Wow, this has been a pretty tiring first week back! :-S In good ways and bad ways. I loved going to see Evita yesterday, but I feel drained after this whole ongoing issue thing. Hopefully we'll get some closure soon - I will be able to move on when I've spoken to him face to face.
I had Music this afternoon. I always find the lessons really hard. It's almost like learning a new language. Apparently it's the third hardest A-Level - after Further Maths and Physics - that's what I keep telling myself whenever I'm finding it too hard. There's so much to remember - our teacher says it's like a huge memory test. We have to remember literally every musical feature in about 6 pieces from film/tv scores and also 3 pieces from the pop/jazz part of the course...as well as knowing about the forms, themes, characteristics of the musical eras, being able to perform pieces of music to a high standard, write bach chorales and baroque counterpoints, compose pieces of music to a high standard...it's such a challenge.

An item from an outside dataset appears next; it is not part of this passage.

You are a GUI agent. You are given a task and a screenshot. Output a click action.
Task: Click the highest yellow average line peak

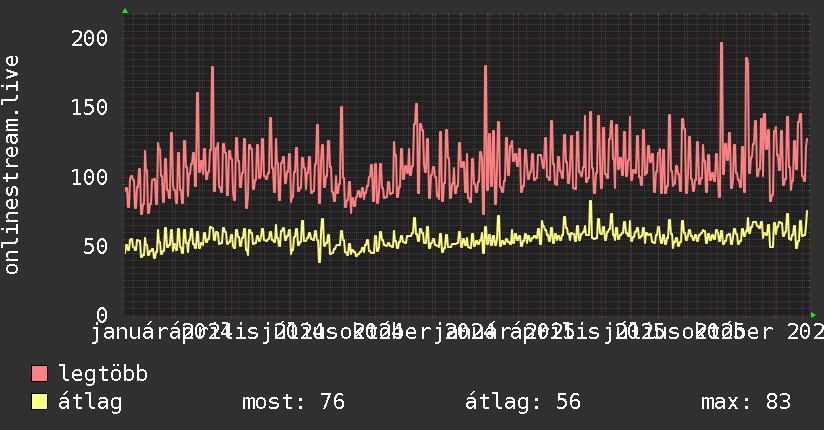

Last July I went on a week's summer school at Oxford University to do music. I found it really interesting and fell in love with the University. I was so disappointed when my music teacher told me that she really didn't think I could get an A - for Oxford your results need to be AAA - and I'm apparently on target for two As in German and English Lit - so Music was so disappointing. If I get two As for English Lit and German I might try to stay on at school in my gap year and do an A-Level in a year - which means going in for about 8 hours a week. I'm thinking about it. I'd really love to leave school with three As, that would be brilliant. I might try to study English Literature at Oxford, that would be wonderful.
I'm not 100% sure that I'd want to study music anyway. Part of the reason why I love music so much is the fact that it contains so much raw emotion. A song comes from the heart, it's a spontaneous moment, a very personal thought. Analysing it in the depth that we do at school makes it seem so mechanical and contrived. We listen to music for pleasure, to reassure ourselves that we're not alone, to become involved in the emotions of the composer - not to analyse every single chord and try to find a formula responsible for making us feel the way we do. Creativity can't be explained - and explaining it shouldn't be attempted. Part of the magic is the mystery.
I'd better go now; it's getting late and I have a long weekend of revision ahead of me!